| Stored records |
==================================================
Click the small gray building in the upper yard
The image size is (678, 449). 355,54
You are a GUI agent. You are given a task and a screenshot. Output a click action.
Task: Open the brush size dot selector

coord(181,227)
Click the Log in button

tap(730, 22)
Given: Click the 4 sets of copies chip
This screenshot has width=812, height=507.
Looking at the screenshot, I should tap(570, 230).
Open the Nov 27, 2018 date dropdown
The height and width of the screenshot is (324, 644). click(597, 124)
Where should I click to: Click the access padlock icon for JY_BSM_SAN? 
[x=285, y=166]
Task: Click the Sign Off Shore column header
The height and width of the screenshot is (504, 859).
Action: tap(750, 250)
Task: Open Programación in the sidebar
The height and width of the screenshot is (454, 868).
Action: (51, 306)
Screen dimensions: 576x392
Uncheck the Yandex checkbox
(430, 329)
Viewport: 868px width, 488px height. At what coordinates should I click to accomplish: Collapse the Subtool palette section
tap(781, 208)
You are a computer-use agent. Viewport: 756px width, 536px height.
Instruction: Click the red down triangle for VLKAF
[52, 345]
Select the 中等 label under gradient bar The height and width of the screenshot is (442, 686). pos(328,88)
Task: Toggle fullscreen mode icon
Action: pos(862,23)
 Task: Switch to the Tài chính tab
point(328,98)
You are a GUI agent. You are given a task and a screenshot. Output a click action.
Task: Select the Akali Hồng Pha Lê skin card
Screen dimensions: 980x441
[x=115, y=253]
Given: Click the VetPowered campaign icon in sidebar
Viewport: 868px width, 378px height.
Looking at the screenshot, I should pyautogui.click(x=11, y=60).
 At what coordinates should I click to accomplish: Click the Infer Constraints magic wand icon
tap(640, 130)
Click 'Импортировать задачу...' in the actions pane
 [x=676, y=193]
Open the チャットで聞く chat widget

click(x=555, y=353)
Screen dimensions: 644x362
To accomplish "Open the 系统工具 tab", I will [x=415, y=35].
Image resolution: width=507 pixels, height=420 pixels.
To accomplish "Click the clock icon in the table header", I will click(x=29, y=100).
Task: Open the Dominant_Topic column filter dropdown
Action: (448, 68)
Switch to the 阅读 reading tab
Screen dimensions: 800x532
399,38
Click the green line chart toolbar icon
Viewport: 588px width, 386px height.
==================================================
Give all the lines above again, exactly.

| WRITTEN REPLY |
Click the small gray building in the upper yard
The image size is (678, 449). 355,54
You are a GUI agent. You are given a task and a screenshot. Output a click action.
Task: Open the brush size dot selector

coord(181,227)
Click the Log in button

tap(730, 22)
Given: Click the 4 sets of copies chip
This screenshot has width=812, height=507.
Looking at the screenshot, I should tap(570, 230).
Open the Nov 27, 2018 date dropdown
The height and width of the screenshot is (324, 644). click(597, 124)
Where should I click to: Click the access padlock icon for JY_BSM_SAN? 
[x=285, y=166]
Task: Click the Sign Off Shore column header
The height and width of the screenshot is (504, 859).
Action: tap(750, 250)
Task: Open Programación in the sidebar
The height and width of the screenshot is (454, 868).
Action: (51, 306)
Screen dimensions: 576x392
Uncheck the Yandex checkbox
(430, 329)
Viewport: 868px width, 488px height. At what coordinates should I click to accomplish: Collapse the Subtool palette section
tap(781, 208)
You are a computer-use agent. Viewport: 756px width, 536px height.
Instruction: Click the red down triangle for VLKAF
[52, 345]
Select the 中等 label under gradient bar The height and width of the screenshot is (442, 686). pos(328,88)
Task: Toggle fullscreen mode icon
Action: pos(862,23)
 Task: Switch to the Tài chính tab
point(328,98)
You are a GUI agent. You are given a task and a screenshot. Output a click action.
Task: Select the Akali Hồng Pha Lê skin card
Screen dimensions: 980x441
[x=115, y=253]
Given: Click the VetPowered campaign icon in sidebar
Viewport: 868px width, 378px height.
Looking at the screenshot, I should pyautogui.click(x=11, y=60).
 At what coordinates should I click to accomplish: Click the Infer Constraints magic wand icon
tap(640, 130)
Click 'Импортировать задачу...' in the actions pane
 [x=676, y=193]
Open the チャットで聞く chat widget

click(x=555, y=353)
Screen dimensions: 644x362
To accomplish "Open the 系统工具 tab", I will [x=415, y=35].
Image resolution: width=507 pixels, height=420 pixels.
To accomplish "Click the clock icon in the table header", I will click(x=29, y=100).
Task: Open the Dominant_Topic column filter dropdown
Action: (448, 68)
Switch to the 阅读 reading tab
Screen dimensions: 800x532
399,38
Click the green line chart toolbar icon
Viewport: 588px width, 386px height.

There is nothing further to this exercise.